Argan is a relative of the olive, and the goats ate the argan fruit. Argan is grown exclusively in the southwestern region of Morocco. It is difficult to cultivate and as a result, wild trees are precious. Argan oil is prized in Morocco and has recently been discovered by the West. It has been used for centuries for cooking and cosmetics. The oil is extracted from the kernel of the well.

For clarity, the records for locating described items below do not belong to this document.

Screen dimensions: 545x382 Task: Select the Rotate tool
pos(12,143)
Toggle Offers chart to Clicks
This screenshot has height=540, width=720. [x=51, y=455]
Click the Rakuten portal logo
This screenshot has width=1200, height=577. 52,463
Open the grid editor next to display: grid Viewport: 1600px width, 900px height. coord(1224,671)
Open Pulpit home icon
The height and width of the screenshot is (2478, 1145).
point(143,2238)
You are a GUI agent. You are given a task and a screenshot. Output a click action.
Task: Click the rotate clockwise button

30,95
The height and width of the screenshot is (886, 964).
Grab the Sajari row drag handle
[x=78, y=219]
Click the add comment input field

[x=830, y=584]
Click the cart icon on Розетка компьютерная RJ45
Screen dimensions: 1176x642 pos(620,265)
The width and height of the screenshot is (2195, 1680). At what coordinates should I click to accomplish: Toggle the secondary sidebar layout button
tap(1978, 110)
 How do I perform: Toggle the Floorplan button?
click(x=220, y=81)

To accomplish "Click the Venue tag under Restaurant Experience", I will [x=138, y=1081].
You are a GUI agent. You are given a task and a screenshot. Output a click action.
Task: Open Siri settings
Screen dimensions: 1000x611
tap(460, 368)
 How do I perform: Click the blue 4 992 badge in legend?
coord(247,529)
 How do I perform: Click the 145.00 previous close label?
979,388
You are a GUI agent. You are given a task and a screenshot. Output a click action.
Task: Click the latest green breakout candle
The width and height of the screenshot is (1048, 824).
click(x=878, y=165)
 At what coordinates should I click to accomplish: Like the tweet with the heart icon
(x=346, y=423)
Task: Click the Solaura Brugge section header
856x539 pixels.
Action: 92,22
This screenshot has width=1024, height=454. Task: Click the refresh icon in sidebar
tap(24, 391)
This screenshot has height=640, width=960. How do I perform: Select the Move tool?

There are many women’s cooperatives in the region that help poor women to work and educate their children. It is fascinating to see how experienced “crackers” take the small pit (imagine an olive pit), set against a large stone and with another small stone, cracks in the open pit in an attempt. I tried it and got a bloody thumb as my reward! Then the grains are ground in a past with the oil to be missed. You can see this is a very tedious and time-consuming procedure that explains the high price of argan products.
The tasting oil is delicious with a flavor of hazelnut smoke (due to roasting). It is used as a finishing oil for salads or fish or as a bread dip. According to Wikipedia, argan oil is exceptionally rich in natural tocopherols (vitamin E), rich in phenols and phenolic acid, rich in carotenes, rich in squalene, rich in essential fatty acids, 80% unsaturated fatty acids and according to the method more resistant to oxidation extraction than olive oil.
I love argan oil and always have a pot or two in my fridge where it can be kept indefinitely.